Range to reproduce from the entries below: the line with "This screenshot has height=757, width=1418.", the line with "Given: Open the 设置默认程序 link", and every line in between. Give them exactly and give nothing else.

--

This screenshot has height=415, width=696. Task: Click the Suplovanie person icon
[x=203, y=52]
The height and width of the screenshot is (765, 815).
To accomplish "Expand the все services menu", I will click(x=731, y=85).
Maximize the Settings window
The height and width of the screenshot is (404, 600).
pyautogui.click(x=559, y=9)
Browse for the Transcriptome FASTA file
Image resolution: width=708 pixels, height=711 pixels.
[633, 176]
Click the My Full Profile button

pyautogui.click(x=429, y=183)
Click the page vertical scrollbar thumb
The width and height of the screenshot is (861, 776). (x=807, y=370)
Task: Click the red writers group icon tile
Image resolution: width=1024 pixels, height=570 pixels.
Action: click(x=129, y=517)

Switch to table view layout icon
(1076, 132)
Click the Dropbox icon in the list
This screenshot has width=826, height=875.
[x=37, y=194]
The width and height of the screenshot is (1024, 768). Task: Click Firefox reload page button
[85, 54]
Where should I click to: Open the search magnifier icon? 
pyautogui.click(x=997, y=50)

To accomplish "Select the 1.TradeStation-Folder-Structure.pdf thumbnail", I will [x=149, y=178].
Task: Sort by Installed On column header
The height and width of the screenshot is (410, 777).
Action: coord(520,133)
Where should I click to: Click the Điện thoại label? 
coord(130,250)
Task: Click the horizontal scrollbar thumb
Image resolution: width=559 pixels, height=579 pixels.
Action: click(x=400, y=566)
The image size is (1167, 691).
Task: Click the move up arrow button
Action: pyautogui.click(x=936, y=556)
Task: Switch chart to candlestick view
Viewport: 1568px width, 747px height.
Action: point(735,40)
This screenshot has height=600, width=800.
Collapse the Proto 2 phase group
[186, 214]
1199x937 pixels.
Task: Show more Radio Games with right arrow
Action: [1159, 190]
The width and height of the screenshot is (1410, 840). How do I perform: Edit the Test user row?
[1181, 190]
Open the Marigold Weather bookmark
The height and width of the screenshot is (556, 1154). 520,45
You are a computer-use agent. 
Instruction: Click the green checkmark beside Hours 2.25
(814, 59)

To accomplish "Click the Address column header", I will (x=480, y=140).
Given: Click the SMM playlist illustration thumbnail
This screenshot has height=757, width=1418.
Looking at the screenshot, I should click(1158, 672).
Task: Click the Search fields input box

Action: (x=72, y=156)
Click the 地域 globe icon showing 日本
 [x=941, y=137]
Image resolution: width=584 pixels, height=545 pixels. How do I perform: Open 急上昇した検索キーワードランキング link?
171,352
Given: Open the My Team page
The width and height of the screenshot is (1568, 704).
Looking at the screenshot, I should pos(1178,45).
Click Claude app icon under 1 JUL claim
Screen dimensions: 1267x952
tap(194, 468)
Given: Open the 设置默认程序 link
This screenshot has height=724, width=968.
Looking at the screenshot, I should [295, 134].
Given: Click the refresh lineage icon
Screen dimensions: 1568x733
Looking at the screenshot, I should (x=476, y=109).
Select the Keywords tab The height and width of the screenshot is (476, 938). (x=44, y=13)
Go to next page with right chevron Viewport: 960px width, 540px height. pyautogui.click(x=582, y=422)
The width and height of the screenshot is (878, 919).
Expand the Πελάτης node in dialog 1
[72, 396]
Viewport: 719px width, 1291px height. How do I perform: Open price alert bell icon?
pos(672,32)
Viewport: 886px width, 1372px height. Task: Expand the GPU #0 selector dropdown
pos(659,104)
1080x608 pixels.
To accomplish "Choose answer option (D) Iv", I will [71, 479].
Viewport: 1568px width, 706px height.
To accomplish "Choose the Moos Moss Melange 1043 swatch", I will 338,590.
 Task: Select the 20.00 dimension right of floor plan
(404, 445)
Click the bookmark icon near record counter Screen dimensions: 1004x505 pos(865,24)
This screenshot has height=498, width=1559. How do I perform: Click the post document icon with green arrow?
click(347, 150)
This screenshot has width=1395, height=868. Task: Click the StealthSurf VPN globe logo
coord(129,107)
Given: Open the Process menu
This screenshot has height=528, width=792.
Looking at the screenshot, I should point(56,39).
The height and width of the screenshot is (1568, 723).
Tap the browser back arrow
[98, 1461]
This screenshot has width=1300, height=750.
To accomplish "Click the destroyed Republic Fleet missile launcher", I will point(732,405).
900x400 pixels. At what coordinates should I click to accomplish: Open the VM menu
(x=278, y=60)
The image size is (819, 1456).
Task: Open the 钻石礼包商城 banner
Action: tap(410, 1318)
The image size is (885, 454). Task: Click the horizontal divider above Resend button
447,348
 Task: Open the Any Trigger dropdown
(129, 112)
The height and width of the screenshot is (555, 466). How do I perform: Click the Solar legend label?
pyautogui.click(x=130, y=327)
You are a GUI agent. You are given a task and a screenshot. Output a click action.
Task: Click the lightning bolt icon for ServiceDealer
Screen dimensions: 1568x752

--

Answer to this task:
This screenshot has height=757, width=1418.
Looking at the screenshot, I should click(1158, 672).
Task: Click the Search fields input box

Action: (x=72, y=156)
Click the 地域 globe icon showing 日本
 [x=941, y=137]
Image resolution: width=584 pixels, height=545 pixels. How do I perform: Open 急上昇した検索キーワードランキング link?
171,352
Given: Open the My Team page
The width and height of the screenshot is (1568, 704).
Looking at the screenshot, I should pos(1178,45).
Click Claude app icon under 1 JUL claim
Screen dimensions: 1267x952
tap(194, 468)
Given: Open the 设置默认程序 link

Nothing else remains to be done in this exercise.